## WHAT TO DO
a) According to the news report on government consultancy spending, in what month will the Public Accounts Committee's inquiry begin?
b) Write the next few sentences of the news report on government consultancy spending, picking up after its final sentence.

------ EXCERPT

The extensive use of outside advisers by Northern Ireland Government departments is to be investigated by a Stormont watchdog, it can be revealed today.
The Assembly's Public Accounts Committee (PAC) will be examining the tens of millions of pounds which are spent annually by the civil service on consultants.
Its inquiry will begin in November and will include a hearing at which top officials from the Department of Finance will be grilled.
The scale of consultancy spending by departments has been a contentious issue for a number of years.
It's understood previous Secretary of State Peter Hain voiced concern privately during his time at Stormont at the scale of the bills.
Direct rule Minister John Spellar went public with his views in 2005, telling the Belfast Telegraph: "I have a concern about what I see as the overuse of consultants and also, quite frankly, in a number of cases, the poor quality of the work we get as a consequence."
Mr Spellar also suggested the growing use of outside consultants may be down to a "loss of self-confidence" among public servants.
The Assembly PAC is expected to examine whether Department of Finance guidelines on hiring consultants are always followed within government.

------------
------ SOURCE INFORMATION

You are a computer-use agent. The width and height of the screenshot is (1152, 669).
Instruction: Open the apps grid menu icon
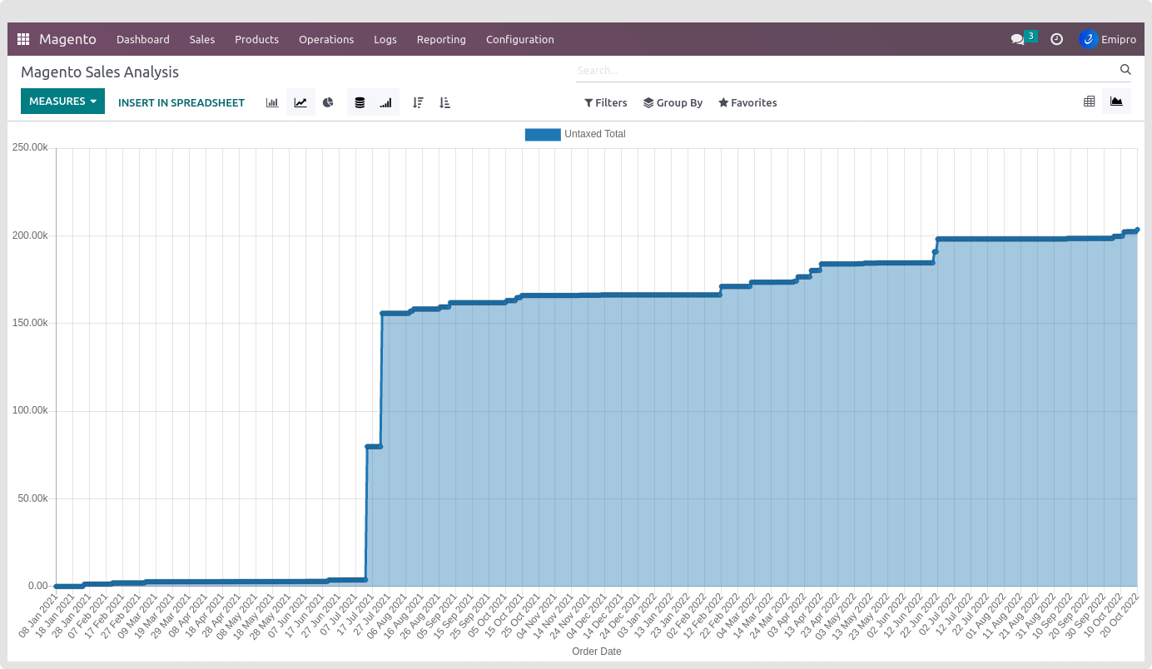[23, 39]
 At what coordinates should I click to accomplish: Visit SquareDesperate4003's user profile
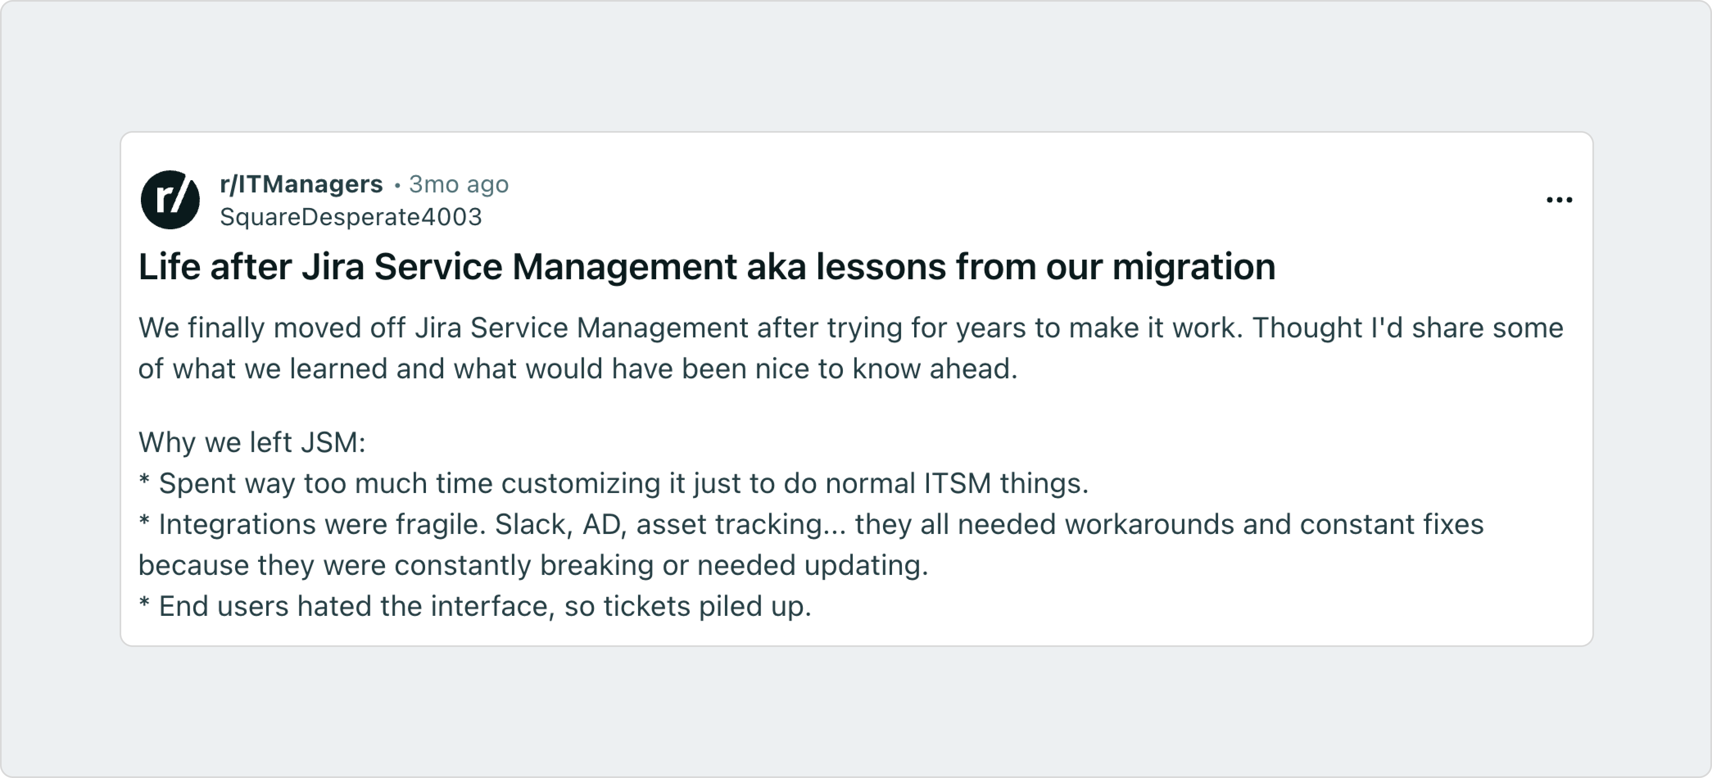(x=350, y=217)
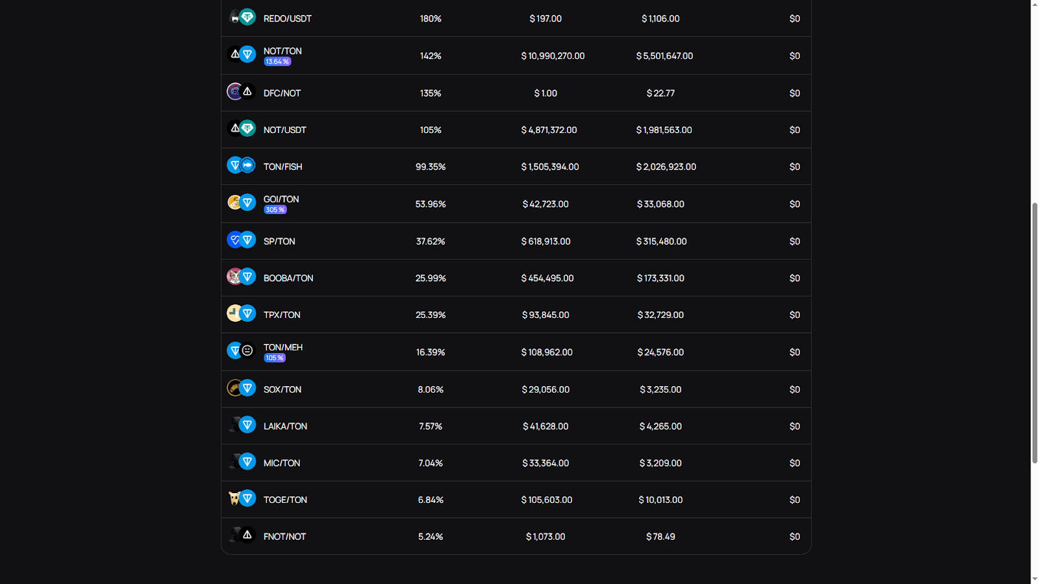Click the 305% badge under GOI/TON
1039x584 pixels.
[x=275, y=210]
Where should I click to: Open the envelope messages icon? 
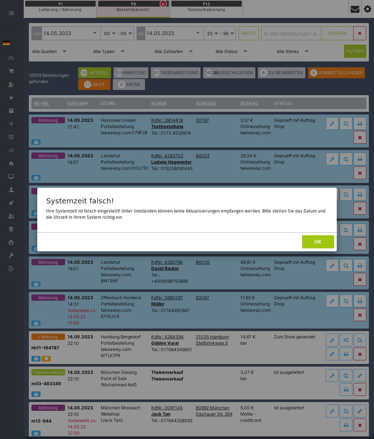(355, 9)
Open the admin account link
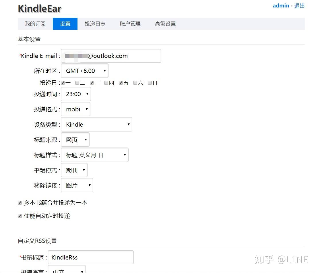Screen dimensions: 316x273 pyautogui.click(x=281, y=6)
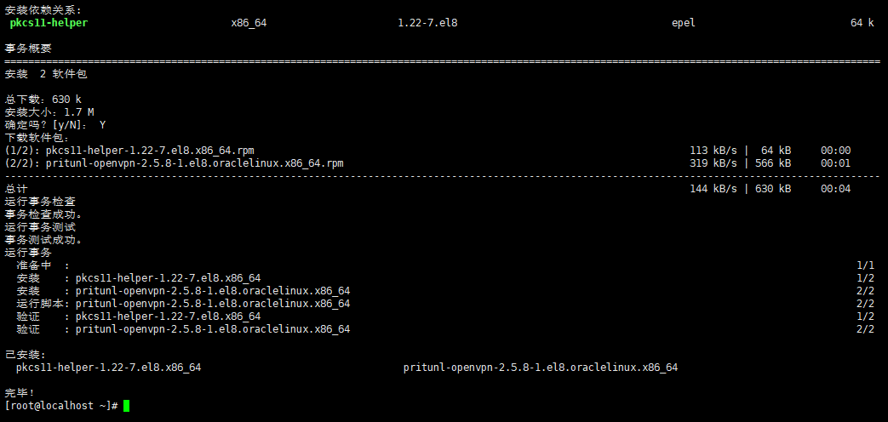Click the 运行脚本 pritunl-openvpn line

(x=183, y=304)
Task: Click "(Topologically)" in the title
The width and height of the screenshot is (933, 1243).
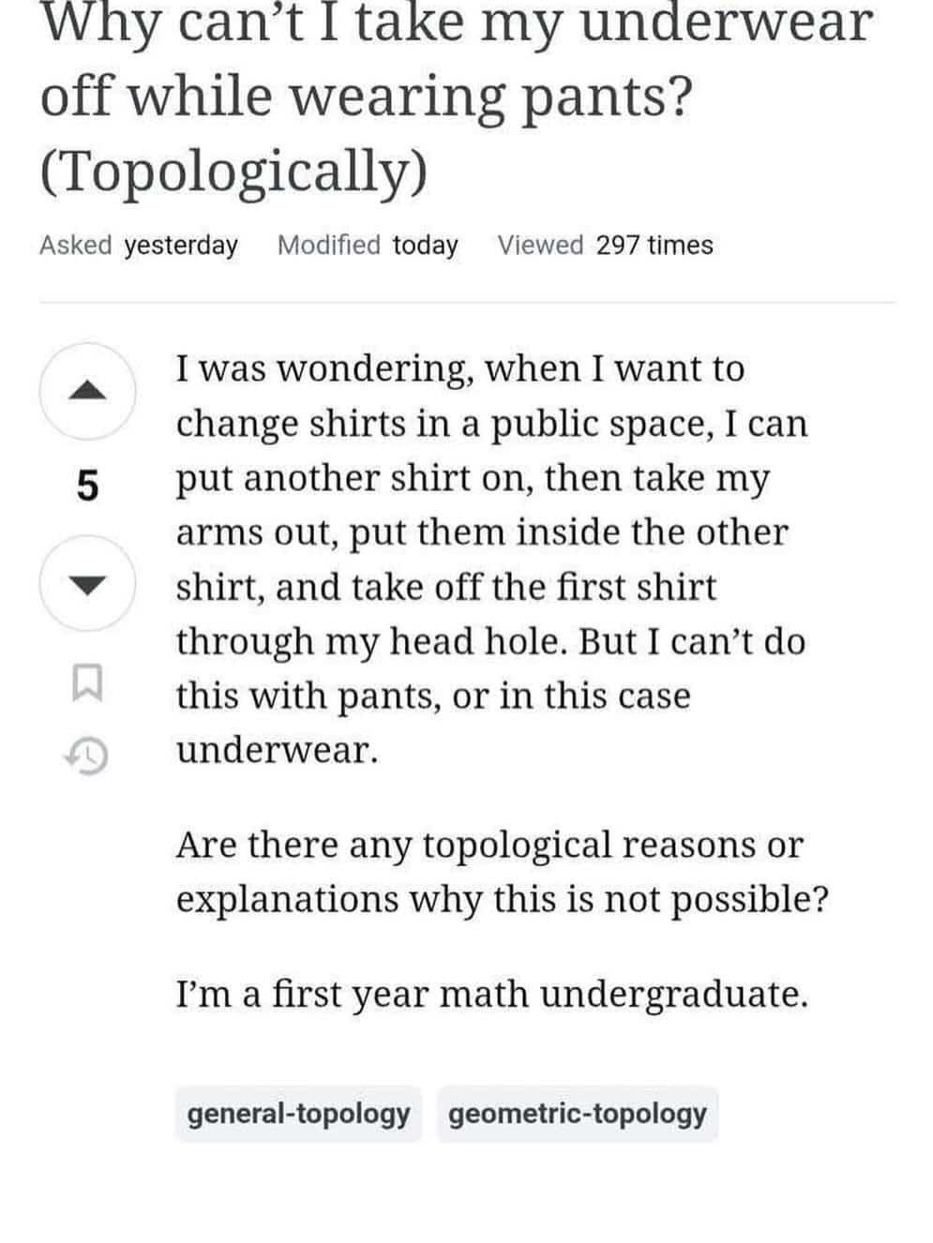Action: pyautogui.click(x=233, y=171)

------------

## RESULTS FOR EACH TASK
a) November

b)
These rules cover such issues as formally establishing the need to bring in advisers, and assessing their work afterwards.
The Committee may also review cases where consultancy projects have been extended, resulting in the original contract values rising sharply.
PAC member John Dallat welcomed the planned inquiry.
He said: "It's time to really get to grips with how much is being spent on consultants and what taxpayers are actually getting for their money."
The Belfast Telegraph revealed last year that senior Government officials had been accepting significant hospitality from top consultancy companies, including tickets to sporting and musical events.
Civil service rules on accepting hospitality were tightened up following the coverage.